Jika pertukaran gas ini harus berlangsung dengan mulus, kedua atrium dan kedua ventrikel
harus bekerja  dalam keselarasan tinggi. Keselarasan ini dicapai dengan tindakan yang terkoordinasi dari atrium dan ventrikel, yaitu kedua melepaskan darah mereka secara bersamaan ke ventrikel yang berhubungan, dan hal ini pada gilirannya memompakan darah ke kedua arteri yaitu pulmonari dan sistemik. 

Sistem yang mengendalikan tindakan yang terkoordinasi ini beroperasi seperti generator dan distributor listrik. Generator yang berlokasi di aerah atrium, mengirimkan impuls-impul listrik yang menyebabkan atrium berkontraksi dan melepaskan darah ke ventrikel. lalu hanya  dengan penundaan yang minimal, distributor mengirimkan impuls-impuls ini ke ventrikel yang dipenuhi darah, yang membuat mereka melepaskan darah ke sirkulasi. “Sistem konduksi” elektris ini adalah bagian yang paling peka dari pompa jantung. Inilah sebabnya denyut jantung yang tidak teratur—arrbytmia— sering kali merupakan indikasi pertama dari kemungkinan gangguan sirkulasi atau malfungsi dari otot jantung.

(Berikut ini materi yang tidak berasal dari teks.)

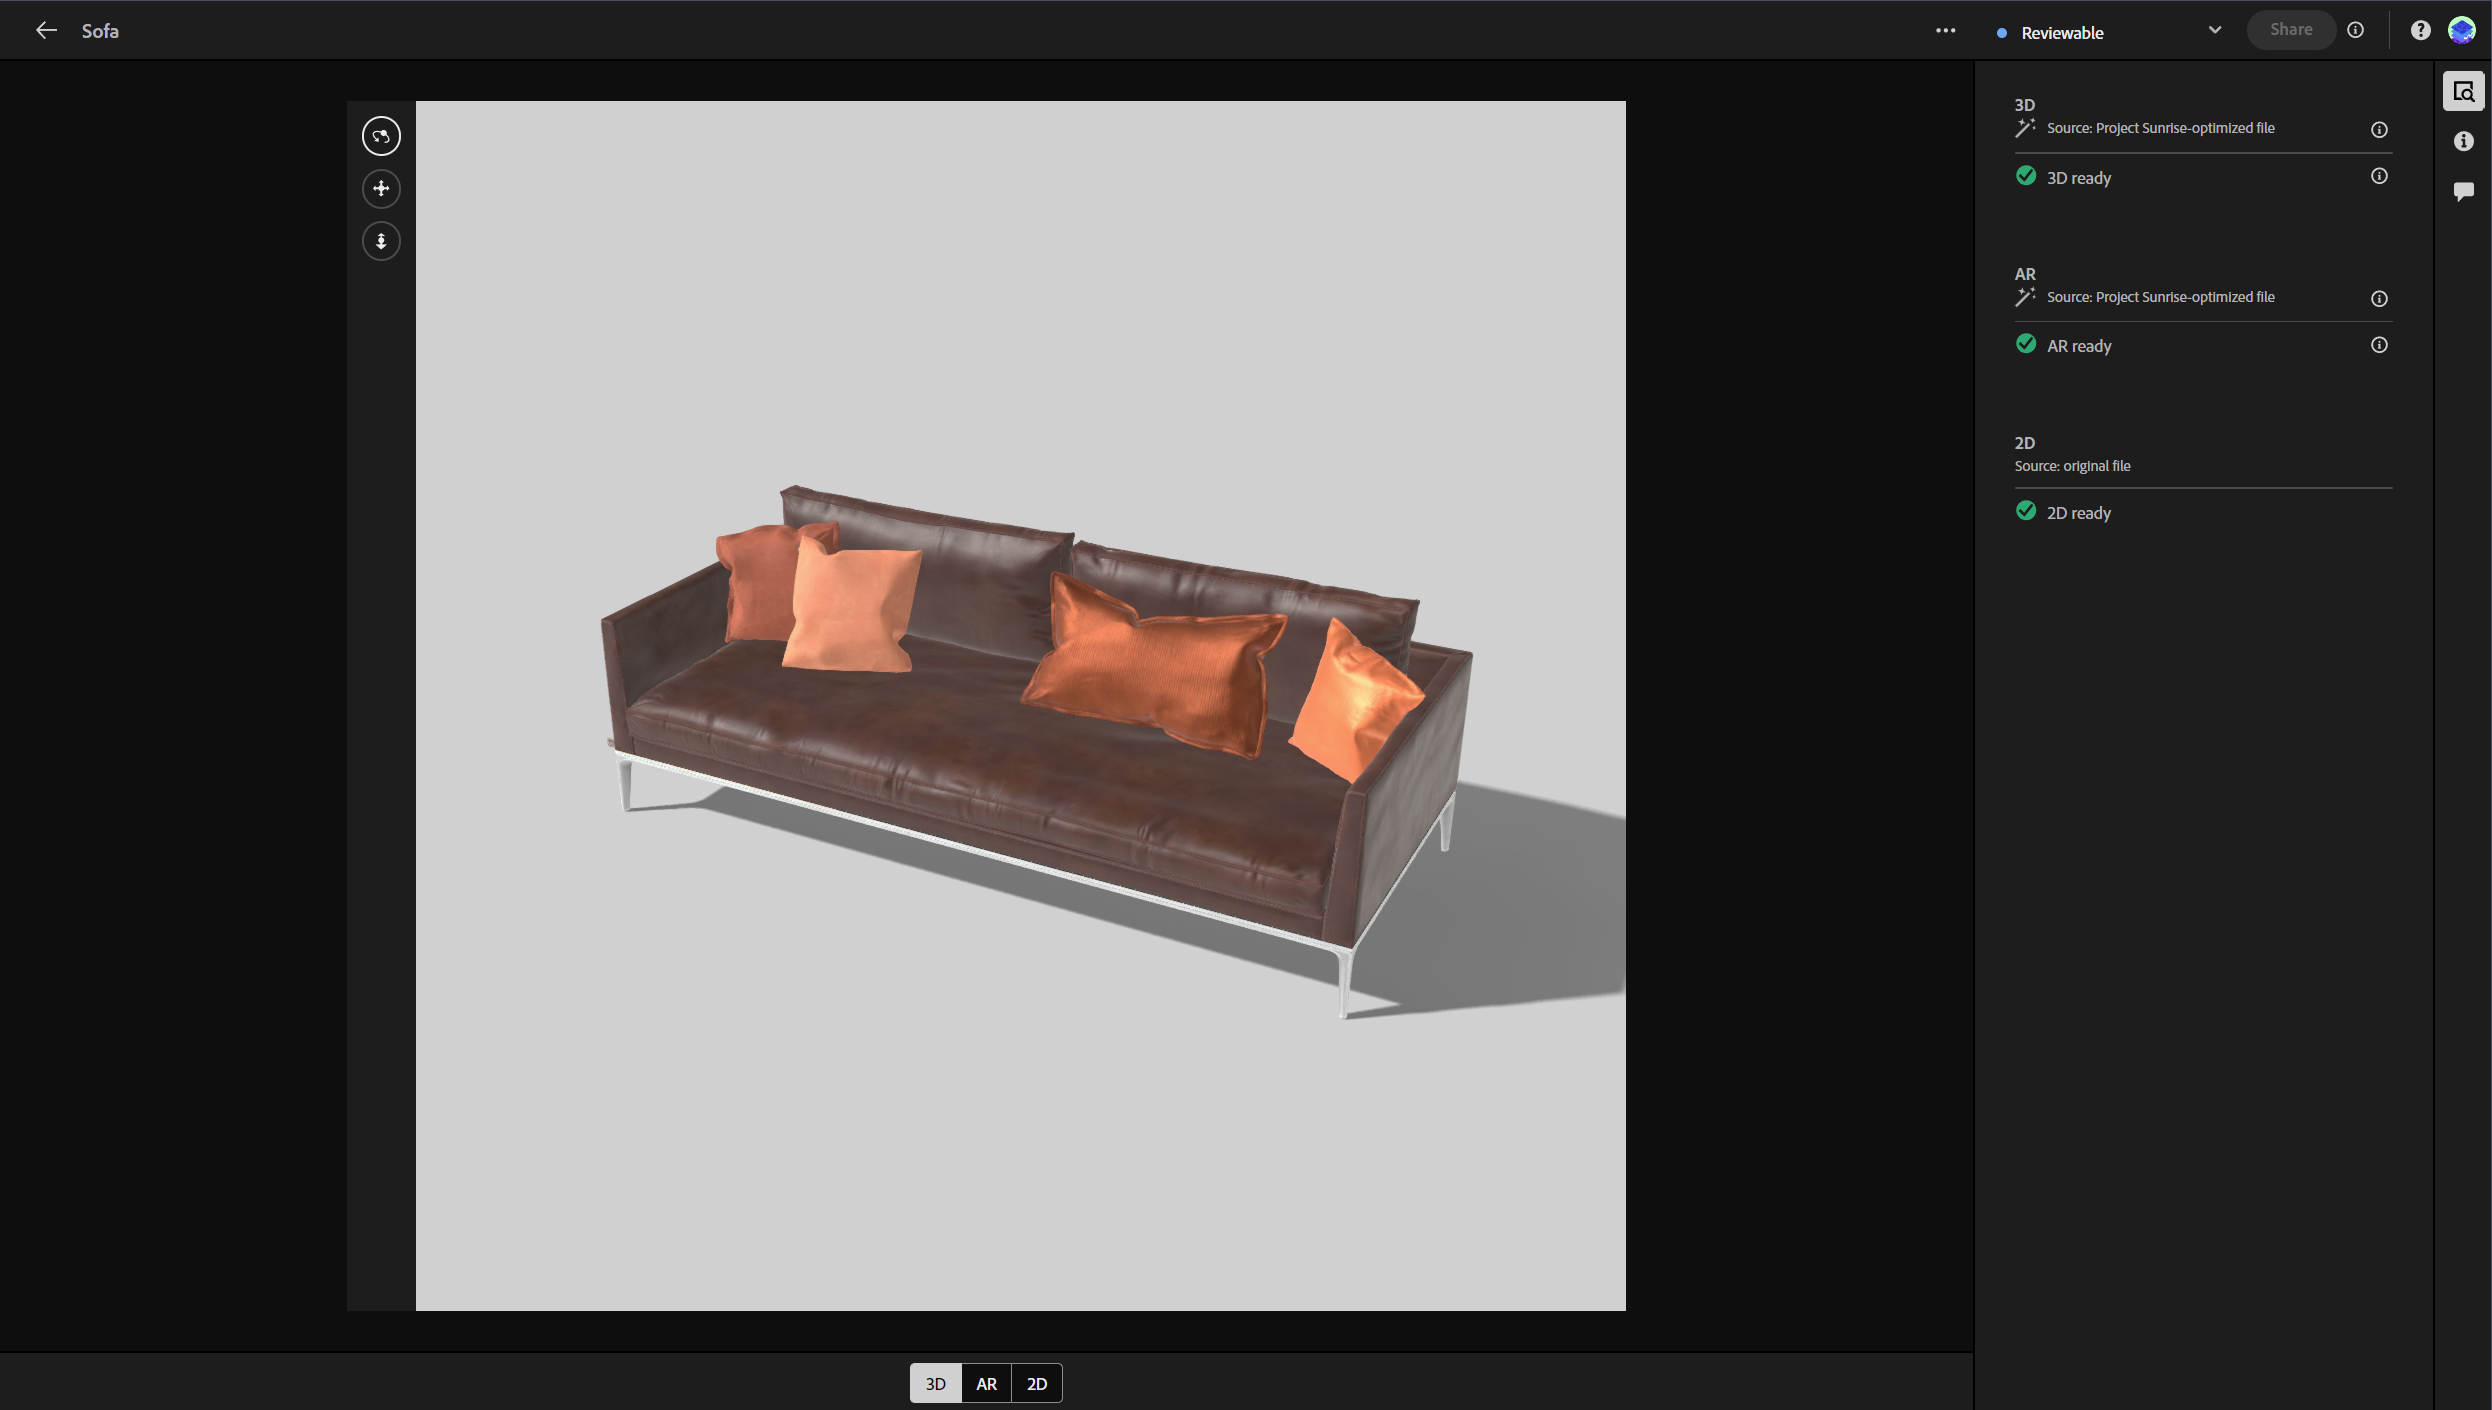Image resolution: width=2492 pixels, height=1410 pixels.
Task: Select the dolly zoom camera tool
Action: point(381,241)
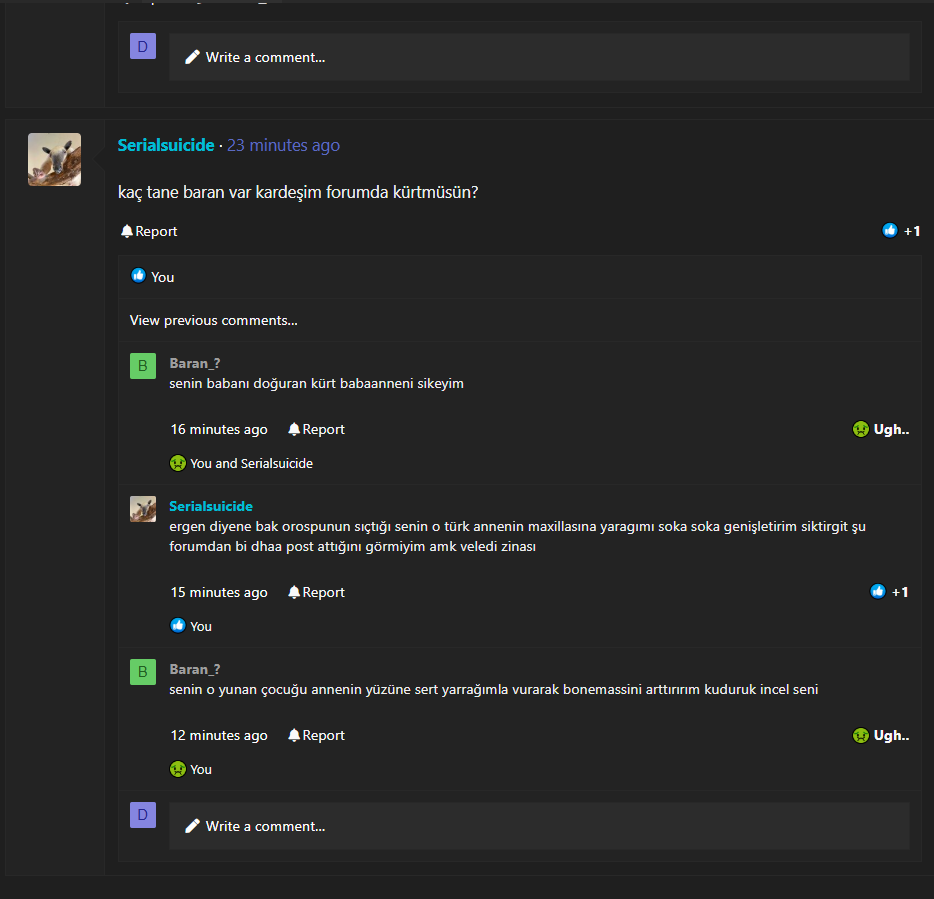This screenshot has width=934, height=899.
Task: Open the Serialsuicide profile link in post header
Action: pyautogui.click(x=166, y=146)
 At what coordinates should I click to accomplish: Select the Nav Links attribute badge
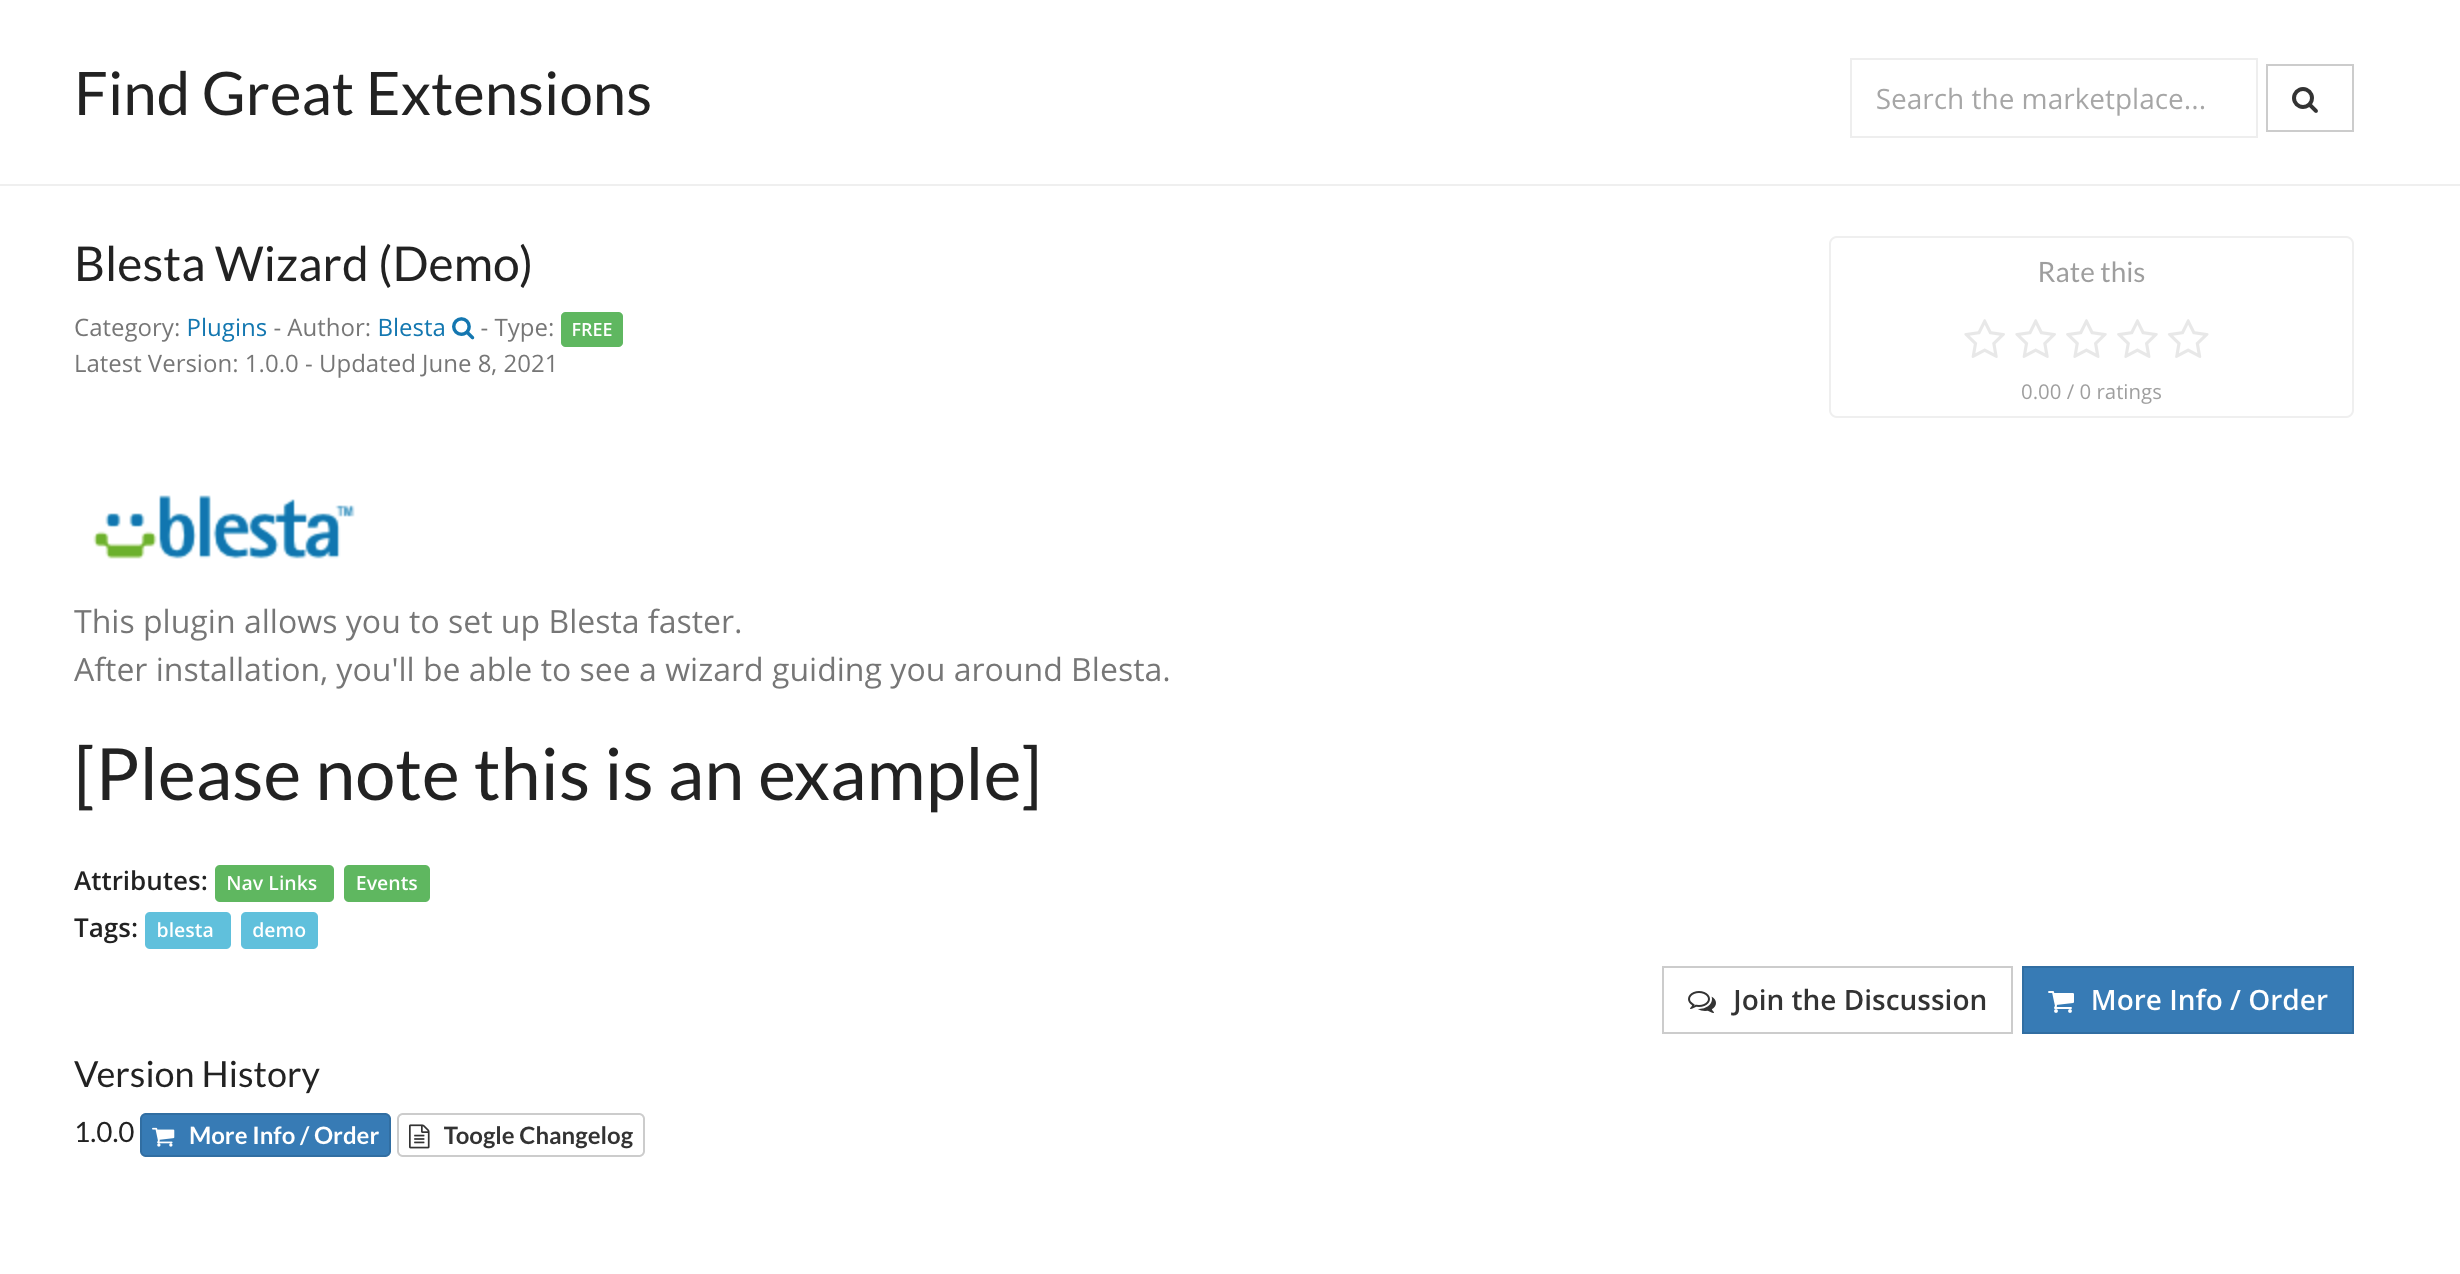[273, 883]
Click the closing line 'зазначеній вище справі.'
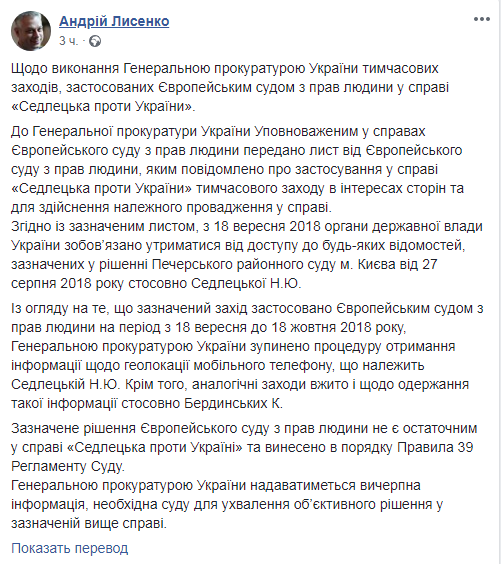This screenshot has height=564, width=501. point(89,523)
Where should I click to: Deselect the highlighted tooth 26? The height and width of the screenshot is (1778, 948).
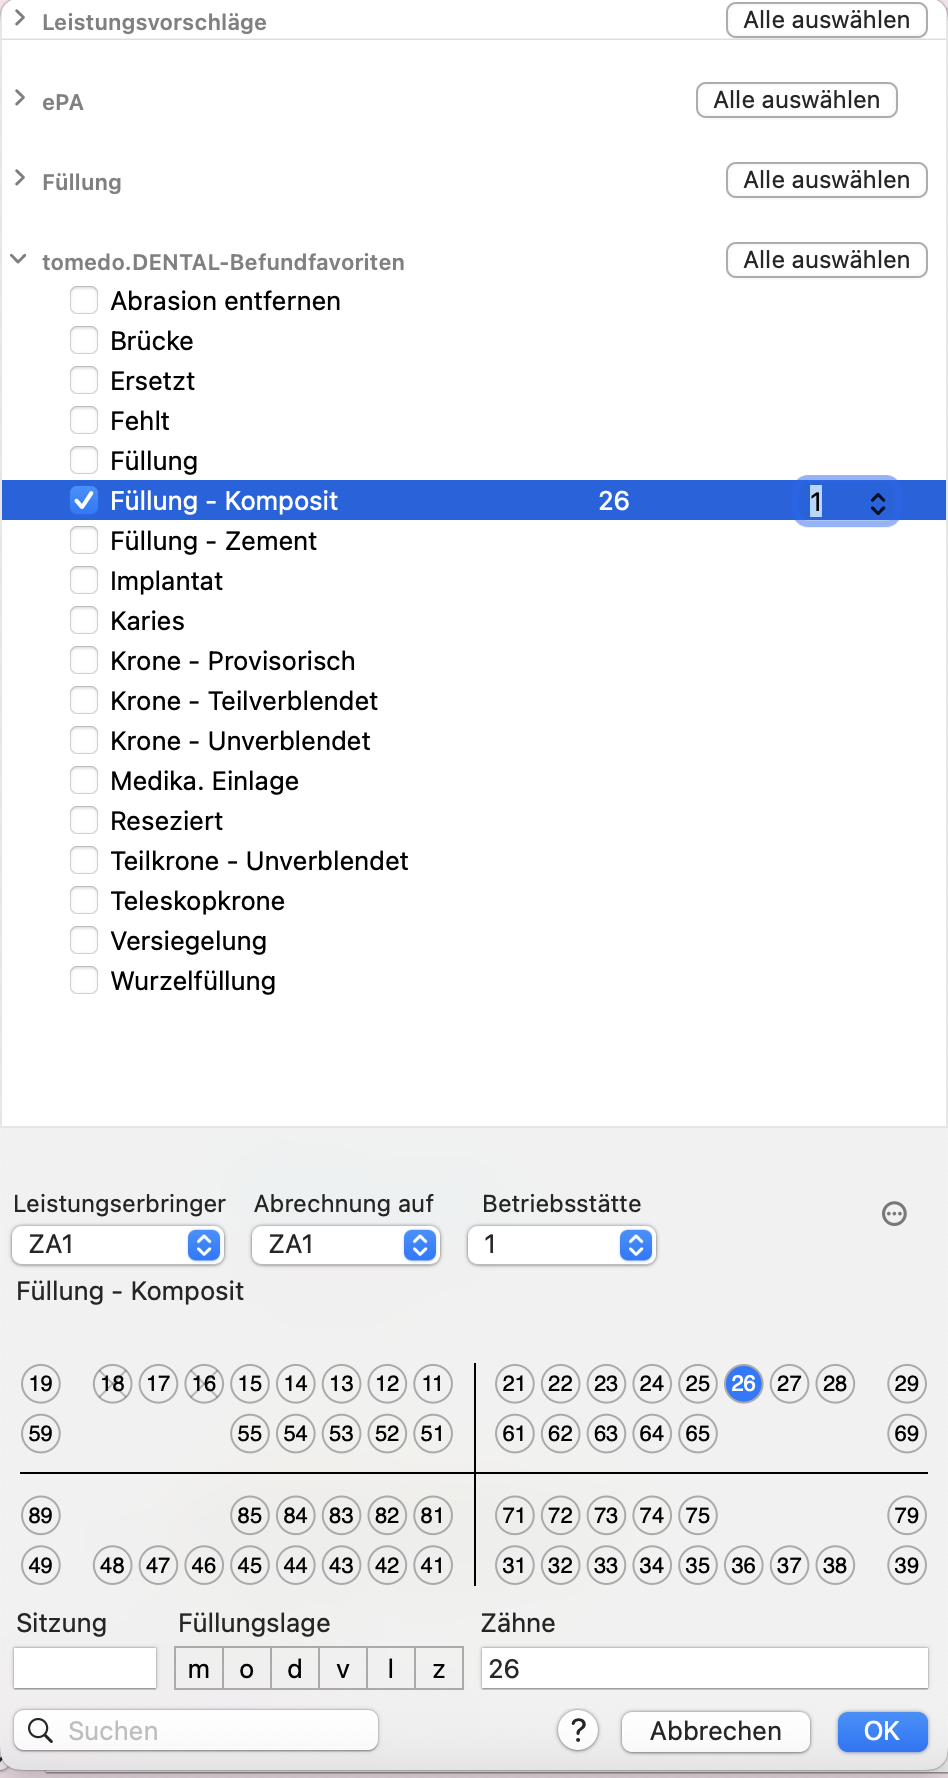(x=743, y=1384)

Untuk memahami betapa besarnya pekerjaan jantung, marilah kita membayangkan cara kerjanya. Volume darah yang dilepaskan oleh ventrikel dengan setiap dorongan pompa— denyut jantung—adalah suatu jumlah yang terukur. Frekuensi denyut jantung, jumlah denyut jantung per menit, biasanya berkisar antara 60 dan 80. Dalam kondisi stres atau kelelahan fisik, angka ini bisa berlipat dua. Salah satu ukuran pekerjaan yang dilakukan oleh jantung adalah volume per menit, yaitu jumlah darah yang dipompakan setiap menit. Ketika beristirahat, volume ini berkisar antara 2,8 liter dan 4,7 liter, jumlah yang cukup besar untuk mengisi suatu kolam seluas 24,4x50,3 meter : waktu satu tahun, dan dapat naik sampai 3-5 kali jumlah ini dengan pekerjaan fisik atau tergantung pada kondisi individual, 

Jantung adalah sebuah pompa dengan kekuatan 0.1 tenaga kuda. Jantung tidak hanya melakukan  pekerjaan berat, tetapi tidak seperti lainnya, jantung harus melakukannya sepanjang hayat. Ini membuatnya sangat pada pasokan oksigen yang cukup terus-menerus dan bahan bakar yang diperlukan. Pekerjaan memastikan aliran ini jatuh pada arteri koroner di sekeliling jantung. Arteri-arteri ini bercabang dari aorta, yang terletak langsung di belakang pintu keluar jantung kiri , ke otot jantung kiri maupun kanan. seperti yang telah disebutkan sebelumnya, sistem pembuluh koroner adalah suatu zona
bahaya bagi orang dengan faktor risiko— mereka yang memiliki tekanan darah tinggi.